File photo of the Foodbank Bus in Melbourne, Australia
File photo of the Foodbank Bus in Melbourne. With the cost of living increasing, more people across Australia are looking for help. Photograph: Penny Stephens/The Guardian

Isis Khalil has spent years of her life trying to help people navigate through poverty. A financial counsellor, she has seen how quickly people’s lives can collapse around them through no fault of their own – and the devastating effects that unexpected debt or a sudden change of circumstances can wreak on whole families.

But with the cost of living increasing, helping people out of hardship is getting more difficult.

“People are now in a worse position than they were when I first met them,” Khalil says.

“I’ve got clients with very complex circumstances – some of them I’ve had for a few years because their situations are so complex. I work with people who are experiencing or in the process of becoming homeless because their rent is going up so much that they cannot afford to pay it.

“It’s so much more complex than just increases in petrol and food. And the cost-of-living situation at the moment makes everything so much worse.”

The need for help is only rising. Ask Izzy, a free online directory for support services around Australia, has found searches for assistance on its platform skyrocketed in May to the highest levels since it launched in 2016.

Run by the tech not-for-profit Infoxchange, Ask Izzy provides the public with information and contacts for services relevant to their needs and in their area – everything from housing assistance and legal representation to public toilets.

In May, people searched Ask Izzy more than 170,903 times – the largest number of monthly searches on record. About 14% of those searches – or 23,918 – were for food relief alone.

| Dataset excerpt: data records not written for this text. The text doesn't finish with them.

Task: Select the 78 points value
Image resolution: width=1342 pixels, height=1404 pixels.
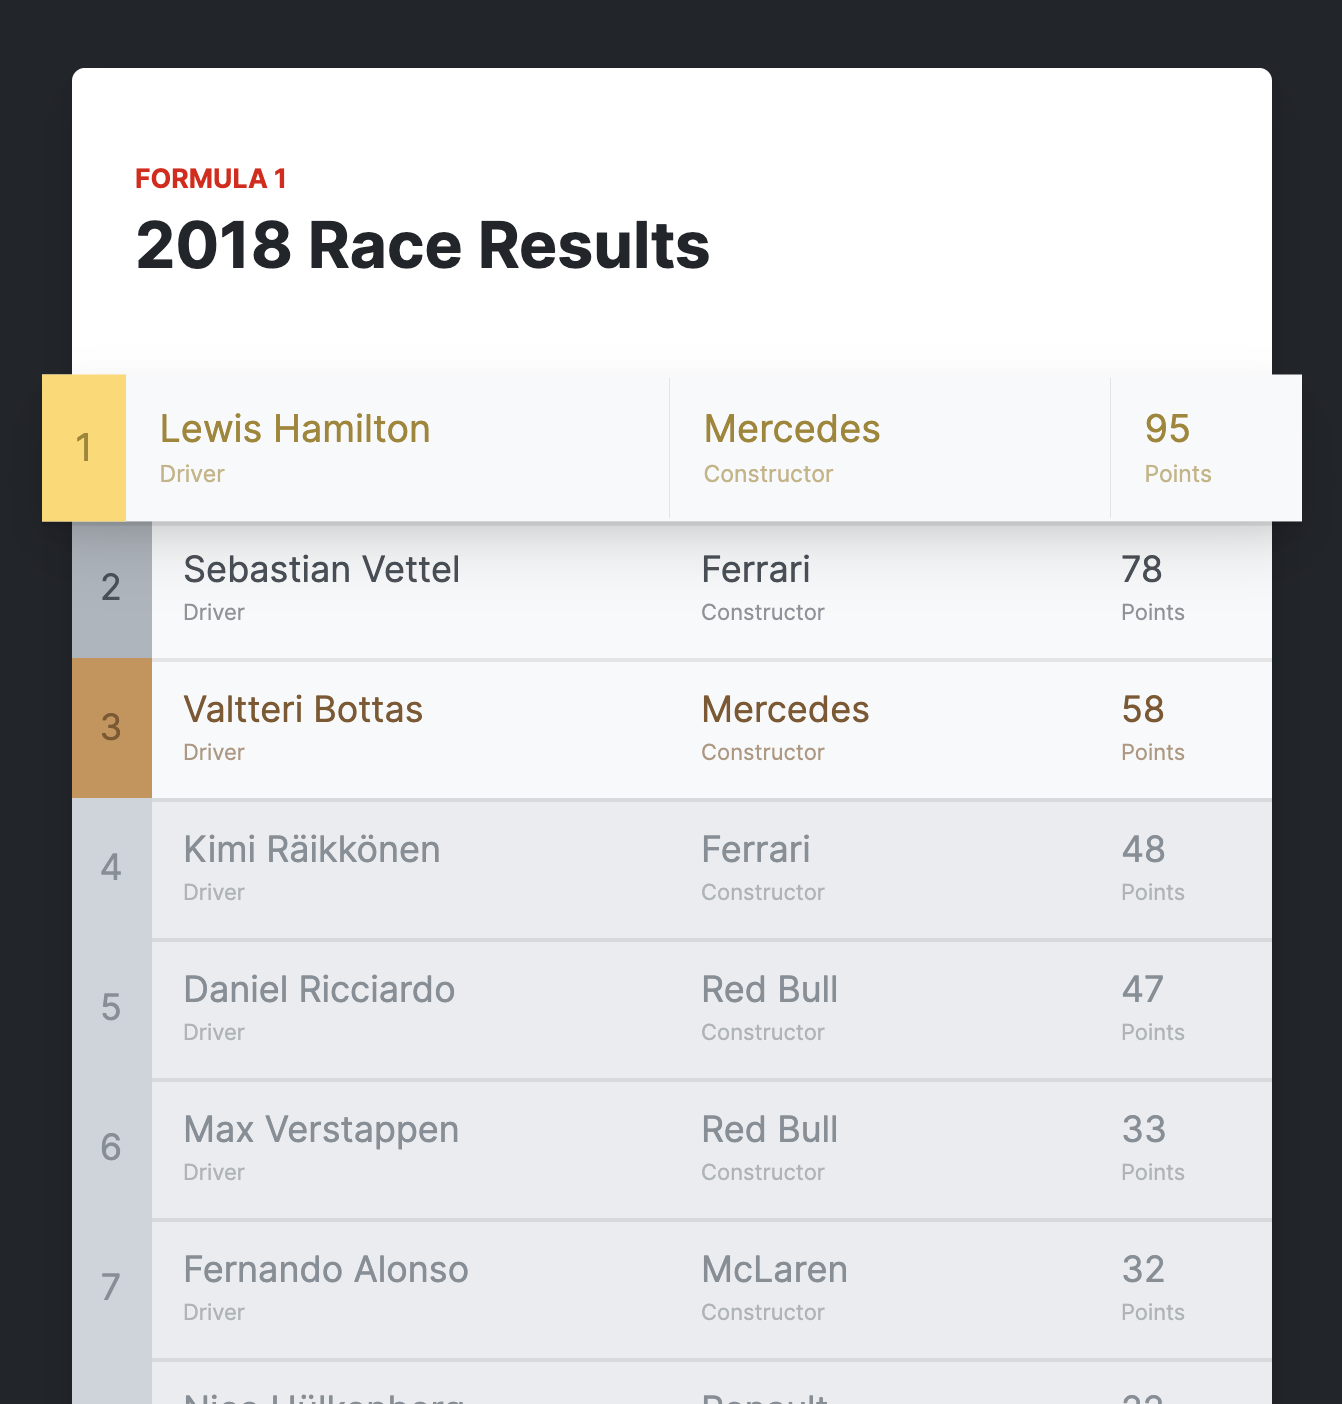Action: click(1142, 569)
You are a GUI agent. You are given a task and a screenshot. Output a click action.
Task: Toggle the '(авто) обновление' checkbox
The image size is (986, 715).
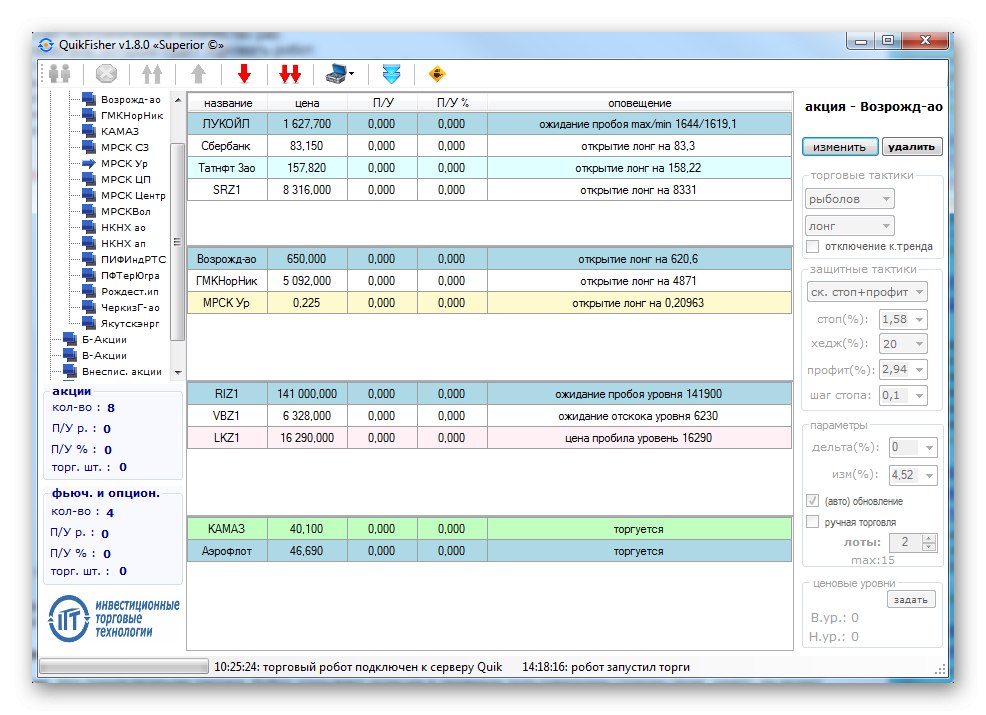(x=813, y=501)
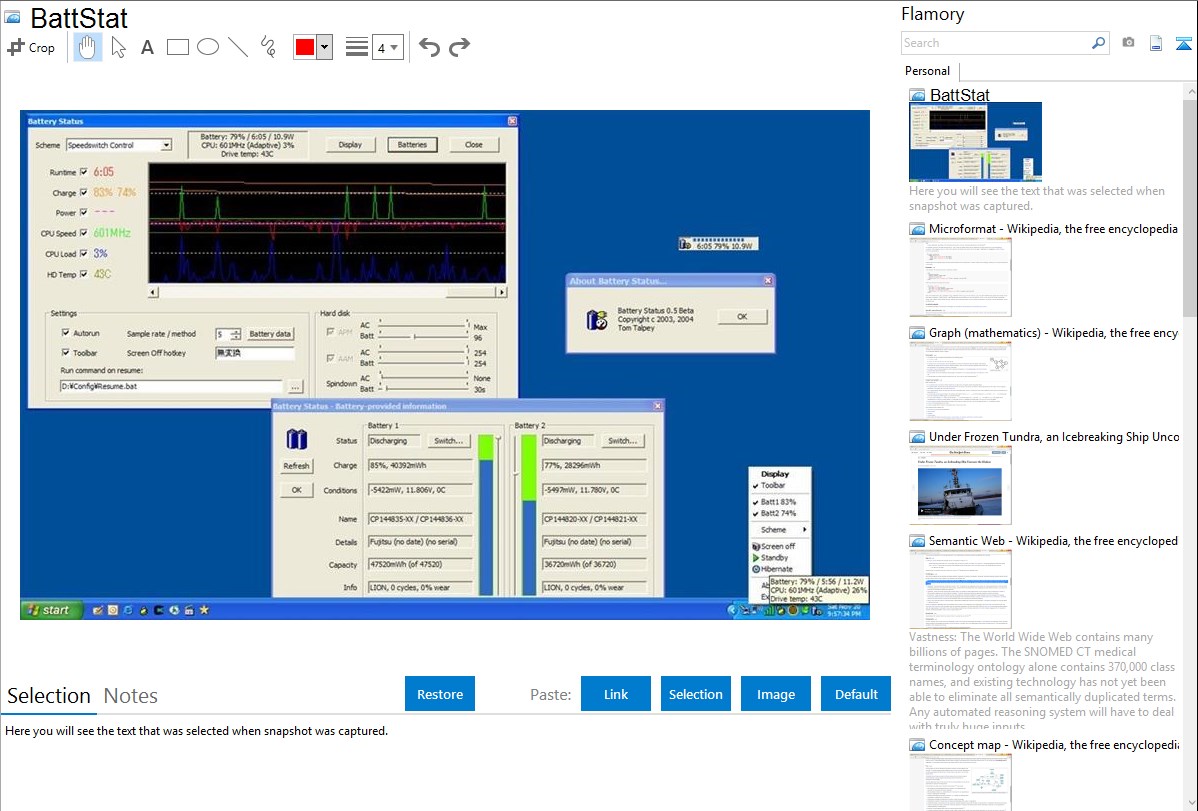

The search rates have gone up over the last 12 months too: there were 1.736m Ask Izzy searches over the past year, compared with 1.631m in the preceding 12-month period, an increase of 6.4%.

Ask Izzy’s search data also suggests the need for mental health support services has grown significantly, with 316,343 searches for mental health and wellbeing assistance in the past 12 months, compared with 238,000 in the preceding 12-month period – an increase of 33%.

More than half the searches overall last month were for hardship-related assistance, including food, financial assistance, emergency relief and material aid.

Infoxchange chief executive, David Spriggs, says the data just adds to the compounding evidence that the cost-of-living crisis is pushing more and more people to the brink.

“Since the launch of Ask Izzy, this is the highest level of requests for hardship services and emergency relief that we’ve seen. This is putting greater pressure on not-for-profits and local community organisations who are at the front level of responding to these records level of service demand,” Spriggs says.

“Our data tells us how inequality in Australia is deepening as the cost of living soars, and it is critical we can provide the most vulnerable Australians with the support they need.”

Khalil works for Mission Australia, just one of the charities and services that may pop up for people when they search Ask Izzy. She says the support services and the people they are helping need more assistance than they are getting.

“We definitely need more resources. I know the government has recently lifted the income support rates, but it hasn’t lifted enough,” Khalil says.

“A lot of clients, when they face hardship like this, they become really desperate, so they end up taking out loans from third-tier unregulated lenders or loans that are very high on repayments. We need to let people know that there are other options there for them.

“We also need more food vouchers, petrol vouchers, rent vouchers … we need to be looking at hardship situations in a different way, and having policies that protect people who are really vulnerable.”